Dataset records

======

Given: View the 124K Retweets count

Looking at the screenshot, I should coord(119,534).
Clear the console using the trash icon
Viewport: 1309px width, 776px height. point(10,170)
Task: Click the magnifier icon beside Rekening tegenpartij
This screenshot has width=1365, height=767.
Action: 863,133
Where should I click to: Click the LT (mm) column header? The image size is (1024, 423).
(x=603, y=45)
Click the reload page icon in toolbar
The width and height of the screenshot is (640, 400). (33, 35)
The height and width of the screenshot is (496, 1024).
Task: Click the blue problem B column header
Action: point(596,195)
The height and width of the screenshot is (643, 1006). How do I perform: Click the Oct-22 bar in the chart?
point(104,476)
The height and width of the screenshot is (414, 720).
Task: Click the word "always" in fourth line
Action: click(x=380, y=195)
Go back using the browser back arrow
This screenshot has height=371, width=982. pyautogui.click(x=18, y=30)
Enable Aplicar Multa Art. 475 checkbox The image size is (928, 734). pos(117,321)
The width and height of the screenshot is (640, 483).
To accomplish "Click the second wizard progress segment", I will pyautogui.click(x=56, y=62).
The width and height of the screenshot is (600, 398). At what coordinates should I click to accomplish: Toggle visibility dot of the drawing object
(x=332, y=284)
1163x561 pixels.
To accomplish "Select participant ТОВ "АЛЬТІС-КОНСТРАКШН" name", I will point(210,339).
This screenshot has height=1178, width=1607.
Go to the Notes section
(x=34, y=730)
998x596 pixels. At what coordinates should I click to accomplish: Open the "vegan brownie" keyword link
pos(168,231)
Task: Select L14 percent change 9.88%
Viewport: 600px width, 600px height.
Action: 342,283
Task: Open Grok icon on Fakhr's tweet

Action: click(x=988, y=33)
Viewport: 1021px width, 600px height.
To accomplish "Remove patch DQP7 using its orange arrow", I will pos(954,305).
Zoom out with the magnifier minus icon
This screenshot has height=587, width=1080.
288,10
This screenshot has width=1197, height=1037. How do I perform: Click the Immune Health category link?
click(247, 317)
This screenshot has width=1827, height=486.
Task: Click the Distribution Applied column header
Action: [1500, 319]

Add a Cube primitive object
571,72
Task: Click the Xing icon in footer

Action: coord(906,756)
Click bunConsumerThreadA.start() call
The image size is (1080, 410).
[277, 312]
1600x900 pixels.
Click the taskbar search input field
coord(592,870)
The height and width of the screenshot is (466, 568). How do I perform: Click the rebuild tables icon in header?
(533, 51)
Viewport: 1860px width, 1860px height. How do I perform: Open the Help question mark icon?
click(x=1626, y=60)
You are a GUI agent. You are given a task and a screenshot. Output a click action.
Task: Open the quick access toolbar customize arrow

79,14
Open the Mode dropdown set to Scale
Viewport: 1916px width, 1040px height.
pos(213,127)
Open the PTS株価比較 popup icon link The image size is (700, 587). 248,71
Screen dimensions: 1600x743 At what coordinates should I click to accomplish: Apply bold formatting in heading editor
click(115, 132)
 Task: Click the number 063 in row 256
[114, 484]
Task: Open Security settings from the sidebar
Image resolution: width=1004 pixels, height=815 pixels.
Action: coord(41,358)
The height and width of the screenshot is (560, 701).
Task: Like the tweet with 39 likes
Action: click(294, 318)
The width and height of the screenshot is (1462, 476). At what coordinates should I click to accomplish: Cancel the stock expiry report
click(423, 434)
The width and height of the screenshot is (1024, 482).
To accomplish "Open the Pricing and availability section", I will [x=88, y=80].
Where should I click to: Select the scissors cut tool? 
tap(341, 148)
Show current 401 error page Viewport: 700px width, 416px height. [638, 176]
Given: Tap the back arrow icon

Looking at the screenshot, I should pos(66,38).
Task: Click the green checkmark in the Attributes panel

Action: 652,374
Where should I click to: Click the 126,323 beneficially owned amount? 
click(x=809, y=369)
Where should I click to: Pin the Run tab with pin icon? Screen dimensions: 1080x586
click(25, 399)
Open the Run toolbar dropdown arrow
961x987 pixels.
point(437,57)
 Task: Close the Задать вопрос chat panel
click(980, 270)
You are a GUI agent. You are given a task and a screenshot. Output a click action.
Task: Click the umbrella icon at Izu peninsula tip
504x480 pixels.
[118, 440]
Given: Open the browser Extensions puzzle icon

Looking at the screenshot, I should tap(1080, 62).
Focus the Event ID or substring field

======

• **Assigned task**: Only this range is to be output: the line that contains "Where should I click to: Click the 126,323" through the last line of the records above, both inclusive.

• **Answer for the task**:
Where should I click to: Click the 126,323 beneficially owned amount? 
click(x=809, y=369)
Where should I click to: Pin the Run tab with pin icon? Screen dimensions: 1080x586
click(25, 399)
Open the Run toolbar dropdown arrow
961x987 pixels.
point(437,57)
 Task: Close the Задать вопрос chat panel
click(980, 270)
You are a GUI agent. You are given a task and a screenshot. Output a click action.
Task: Click the umbrella icon at Izu peninsula tip
504x480 pixels.
[118, 440]
Given: Open the browser Extensions puzzle icon

Looking at the screenshot, I should tap(1080, 62).
Focus the Event ID or substring field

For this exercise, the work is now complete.